The myth of “foreign oil” is one of my pet peeves for several reasons – not the least of which is the fact that the one foreign oil company, which has done the most harm to the United States is British Petroleum, rather than some enterprise from the Middle East.

Much as been written to dispel the myths of “foreign oil” and “energy independence”, although the spokestools of the oil industry do all they can to pretend as though such information does not exist.  Take for example, the essay written by David Saied for the Ludwig von Mises Institute entitled “America’s Economic Myths”, wherein he debunked the myth of “dependence on foreign oil”:

This myth basically suggests that the problem with oil prices is due to America’s “dependence” on foreign oil.  One of the worst economic myths, it plays on economic nationalism and on xenophobic feelings that are sometimes pervasive in the United States.

The high price of oil has nothing to do with its origin; the price of oil is determined in international markets.  Even if the United States were to produce 100% of the oil it consumes, the price would be the same if the worldwide supply and demand of oil were to remain the same.  Oil is a commodity, so the price of a barrel produced in the United States is basically the same as the price of a barrel of oil produced in any other country, but the costs of labor, land, and regulatory compliance are usually higher in the United States than in third-world countries.  Lowering these costs would help increase supply.  Increasing supply, whether in the United States or elsewhere, will push prices lower.

Importing a product does not mean you “depend” on it.  This is like saying that when we “import” food from our local supermarket we “depend” on that supermarket.  The opposite is usually true; exporters depend on us, since we are the customers.  Also, importing a product usually means buying at lower prices, whereas producing in the United States often means consuming at higher prices.  This point is proven when we see the cheap imports we can purchase from China and the higher prices of many of these same products manufactured in the United States.  The amazing thing is that the protectionists claim, on the one hand, that America should be “protected” from cheap imports, but when it comes to oil, they say we should be “protected” from “expensive imported” oil.

Most, if not all, of the higher price of oil can be explained by the expansion of the money supply or the debasement of the dollar.  The foreign producers are not at fault; our national central bank is the culprit.

As a fan of the Real Clear Markets section of the Real Clear Politics website, I was pleased to see this recent commentary by John Tamny, wherein he had a good laugh at T-Bone Pickings for accidentally revealing the absurdity of the “energy independence” meme:

As this column has shown more than once, the price of a barrel of crude tends to revert to 1/15th of an ounce of gold, and as of Tuesday, oil’s price increase merely brought it in line with its historical cost.

*   *   *

Oil is oil is oil, and it’s a commodity whose price is discovered in deep world markets.

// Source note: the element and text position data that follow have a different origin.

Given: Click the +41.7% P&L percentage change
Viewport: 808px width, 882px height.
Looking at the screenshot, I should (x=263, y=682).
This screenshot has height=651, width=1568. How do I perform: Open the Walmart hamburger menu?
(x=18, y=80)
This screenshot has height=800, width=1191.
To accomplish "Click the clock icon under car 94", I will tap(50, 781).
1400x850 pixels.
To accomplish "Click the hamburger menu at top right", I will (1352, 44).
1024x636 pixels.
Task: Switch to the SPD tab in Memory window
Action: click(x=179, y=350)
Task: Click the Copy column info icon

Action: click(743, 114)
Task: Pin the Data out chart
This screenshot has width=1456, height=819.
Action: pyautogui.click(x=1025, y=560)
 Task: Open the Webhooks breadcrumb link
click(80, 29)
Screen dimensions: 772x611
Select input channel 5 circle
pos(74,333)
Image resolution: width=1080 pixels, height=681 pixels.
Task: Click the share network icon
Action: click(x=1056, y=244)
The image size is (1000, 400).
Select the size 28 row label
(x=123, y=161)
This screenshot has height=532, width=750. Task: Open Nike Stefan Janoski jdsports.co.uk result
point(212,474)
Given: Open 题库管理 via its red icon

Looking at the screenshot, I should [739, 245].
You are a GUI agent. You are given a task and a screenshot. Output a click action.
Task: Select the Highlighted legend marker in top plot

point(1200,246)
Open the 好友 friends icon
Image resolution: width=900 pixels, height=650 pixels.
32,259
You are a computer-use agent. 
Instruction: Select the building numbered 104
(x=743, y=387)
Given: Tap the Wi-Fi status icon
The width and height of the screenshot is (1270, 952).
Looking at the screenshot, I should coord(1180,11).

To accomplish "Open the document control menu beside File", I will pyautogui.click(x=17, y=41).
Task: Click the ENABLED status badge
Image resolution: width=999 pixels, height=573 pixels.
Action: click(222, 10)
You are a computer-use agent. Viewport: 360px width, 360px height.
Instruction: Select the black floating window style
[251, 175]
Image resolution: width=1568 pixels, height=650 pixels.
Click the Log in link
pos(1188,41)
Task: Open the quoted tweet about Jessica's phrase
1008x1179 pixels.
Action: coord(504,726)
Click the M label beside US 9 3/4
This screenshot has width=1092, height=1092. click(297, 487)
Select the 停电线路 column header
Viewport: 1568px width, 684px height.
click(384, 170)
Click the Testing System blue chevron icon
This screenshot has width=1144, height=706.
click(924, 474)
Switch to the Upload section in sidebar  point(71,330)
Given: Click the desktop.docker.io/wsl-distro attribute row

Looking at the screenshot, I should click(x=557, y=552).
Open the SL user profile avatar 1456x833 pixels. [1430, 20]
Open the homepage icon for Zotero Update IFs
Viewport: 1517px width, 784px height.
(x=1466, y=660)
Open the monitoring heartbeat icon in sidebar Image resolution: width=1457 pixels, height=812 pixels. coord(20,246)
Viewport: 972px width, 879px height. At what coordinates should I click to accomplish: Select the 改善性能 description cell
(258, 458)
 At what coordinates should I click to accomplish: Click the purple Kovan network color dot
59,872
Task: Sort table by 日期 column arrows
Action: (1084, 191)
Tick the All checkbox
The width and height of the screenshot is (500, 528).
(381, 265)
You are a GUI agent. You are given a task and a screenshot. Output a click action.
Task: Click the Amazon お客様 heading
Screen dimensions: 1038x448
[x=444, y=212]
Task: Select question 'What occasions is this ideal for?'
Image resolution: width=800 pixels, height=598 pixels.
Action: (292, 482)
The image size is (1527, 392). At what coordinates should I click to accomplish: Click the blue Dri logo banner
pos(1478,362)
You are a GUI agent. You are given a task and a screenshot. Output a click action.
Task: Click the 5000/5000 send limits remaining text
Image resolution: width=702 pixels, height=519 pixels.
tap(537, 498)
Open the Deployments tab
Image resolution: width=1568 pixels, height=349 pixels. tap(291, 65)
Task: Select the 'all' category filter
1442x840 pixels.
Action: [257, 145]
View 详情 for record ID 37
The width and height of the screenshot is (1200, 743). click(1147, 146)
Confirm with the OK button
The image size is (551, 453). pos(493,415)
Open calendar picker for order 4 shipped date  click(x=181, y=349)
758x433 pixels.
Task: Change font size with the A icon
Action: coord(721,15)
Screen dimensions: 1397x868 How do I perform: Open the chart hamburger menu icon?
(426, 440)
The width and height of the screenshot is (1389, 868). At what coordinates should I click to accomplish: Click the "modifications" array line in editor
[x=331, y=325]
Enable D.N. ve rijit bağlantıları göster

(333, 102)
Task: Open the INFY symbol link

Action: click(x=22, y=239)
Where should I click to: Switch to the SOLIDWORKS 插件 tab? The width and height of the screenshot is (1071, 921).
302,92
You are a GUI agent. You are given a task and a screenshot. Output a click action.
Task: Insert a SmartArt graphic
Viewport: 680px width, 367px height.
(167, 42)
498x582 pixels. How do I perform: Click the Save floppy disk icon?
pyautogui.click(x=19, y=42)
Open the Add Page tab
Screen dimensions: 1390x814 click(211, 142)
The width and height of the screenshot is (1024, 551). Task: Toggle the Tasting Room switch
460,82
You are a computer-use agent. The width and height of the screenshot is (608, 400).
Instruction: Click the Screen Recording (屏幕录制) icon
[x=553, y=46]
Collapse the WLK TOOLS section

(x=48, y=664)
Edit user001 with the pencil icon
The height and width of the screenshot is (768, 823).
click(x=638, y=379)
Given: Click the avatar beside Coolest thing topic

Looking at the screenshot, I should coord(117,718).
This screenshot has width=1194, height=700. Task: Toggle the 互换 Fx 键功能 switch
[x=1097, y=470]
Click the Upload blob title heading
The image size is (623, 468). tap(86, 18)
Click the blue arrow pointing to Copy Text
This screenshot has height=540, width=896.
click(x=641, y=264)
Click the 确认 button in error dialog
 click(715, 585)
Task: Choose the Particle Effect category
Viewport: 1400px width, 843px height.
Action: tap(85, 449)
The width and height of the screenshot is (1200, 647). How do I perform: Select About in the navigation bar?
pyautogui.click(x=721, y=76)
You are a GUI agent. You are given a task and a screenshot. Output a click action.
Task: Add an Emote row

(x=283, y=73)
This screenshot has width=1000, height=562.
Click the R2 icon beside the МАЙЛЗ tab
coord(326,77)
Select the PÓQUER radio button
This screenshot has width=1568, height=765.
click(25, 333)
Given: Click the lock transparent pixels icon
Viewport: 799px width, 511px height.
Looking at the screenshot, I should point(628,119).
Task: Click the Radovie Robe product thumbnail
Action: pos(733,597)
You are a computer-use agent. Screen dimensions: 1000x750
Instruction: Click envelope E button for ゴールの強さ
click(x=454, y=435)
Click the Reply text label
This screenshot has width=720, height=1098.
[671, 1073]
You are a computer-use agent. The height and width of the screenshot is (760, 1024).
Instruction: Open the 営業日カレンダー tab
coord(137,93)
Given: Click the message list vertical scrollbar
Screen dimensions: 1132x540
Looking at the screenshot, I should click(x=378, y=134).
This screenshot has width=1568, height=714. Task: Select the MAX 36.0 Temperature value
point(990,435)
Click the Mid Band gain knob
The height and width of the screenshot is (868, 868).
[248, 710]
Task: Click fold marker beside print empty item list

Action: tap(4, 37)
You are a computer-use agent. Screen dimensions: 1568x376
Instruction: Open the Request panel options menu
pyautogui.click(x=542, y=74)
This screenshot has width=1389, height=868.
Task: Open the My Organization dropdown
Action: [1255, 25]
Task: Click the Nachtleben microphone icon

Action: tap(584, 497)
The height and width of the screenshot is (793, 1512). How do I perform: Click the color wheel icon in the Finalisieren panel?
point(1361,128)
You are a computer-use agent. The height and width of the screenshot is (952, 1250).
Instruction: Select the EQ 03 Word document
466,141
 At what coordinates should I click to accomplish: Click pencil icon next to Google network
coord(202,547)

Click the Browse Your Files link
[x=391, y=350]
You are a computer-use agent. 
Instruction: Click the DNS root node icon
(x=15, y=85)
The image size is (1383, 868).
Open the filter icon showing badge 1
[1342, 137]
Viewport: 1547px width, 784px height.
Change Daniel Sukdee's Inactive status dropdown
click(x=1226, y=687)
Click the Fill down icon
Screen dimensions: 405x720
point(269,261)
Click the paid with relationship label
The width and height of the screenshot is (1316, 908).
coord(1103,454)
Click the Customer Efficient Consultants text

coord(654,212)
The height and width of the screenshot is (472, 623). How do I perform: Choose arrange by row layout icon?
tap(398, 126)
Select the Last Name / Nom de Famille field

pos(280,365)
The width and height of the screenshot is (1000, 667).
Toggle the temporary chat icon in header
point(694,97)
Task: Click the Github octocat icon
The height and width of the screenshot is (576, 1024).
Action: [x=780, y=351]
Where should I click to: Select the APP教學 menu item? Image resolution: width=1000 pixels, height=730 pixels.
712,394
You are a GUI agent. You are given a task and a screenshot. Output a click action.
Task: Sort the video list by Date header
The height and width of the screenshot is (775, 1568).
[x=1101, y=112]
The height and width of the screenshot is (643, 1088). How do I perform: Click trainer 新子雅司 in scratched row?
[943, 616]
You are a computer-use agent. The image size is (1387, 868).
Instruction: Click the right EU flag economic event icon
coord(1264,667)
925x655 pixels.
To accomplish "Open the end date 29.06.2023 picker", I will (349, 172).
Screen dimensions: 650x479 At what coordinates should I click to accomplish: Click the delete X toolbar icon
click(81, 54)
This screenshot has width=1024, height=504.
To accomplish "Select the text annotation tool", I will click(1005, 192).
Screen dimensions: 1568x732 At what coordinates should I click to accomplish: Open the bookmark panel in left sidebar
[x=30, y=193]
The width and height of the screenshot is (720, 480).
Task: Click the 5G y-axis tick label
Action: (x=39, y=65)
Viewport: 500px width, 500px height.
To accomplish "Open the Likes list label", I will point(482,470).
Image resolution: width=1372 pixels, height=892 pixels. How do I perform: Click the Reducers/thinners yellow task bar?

Canada is seemingly “energy independent”, but assuming ongoing Middle East uncertainty, its citizens will – like us – buy gasoline the price of which is based on the cost per barrel set in global markets.  Much as we might like to naively fantasize about walling ourselves off from international market realities, we’ll never be immune to the activities around the world that impact oil’s price.  Canada and its citizens won’t be either.

*   *   *

So while we can expect lots of breathy commentary about the need for energy independence in the coming weeks, particularly if Middle East unrest spreads, cooler heads will hopefully prevail.  The false God of independence will not wall us off from supply-driven increases, and more important, the waste of  human and financial capital necessary to achieve the silly notion would be far more economically crippling than any presumed supply shock could ever hope to be.

My own dream of “energy independence” involves owning an electric car, which I can recharge with a “solar power station” similar to what we see advertised on television – along with another “solar power station” to provide my home electricity.  “Energy independence” can only be achieved when American consumers are liberated from the tyranny of the oil companies and the power utilities.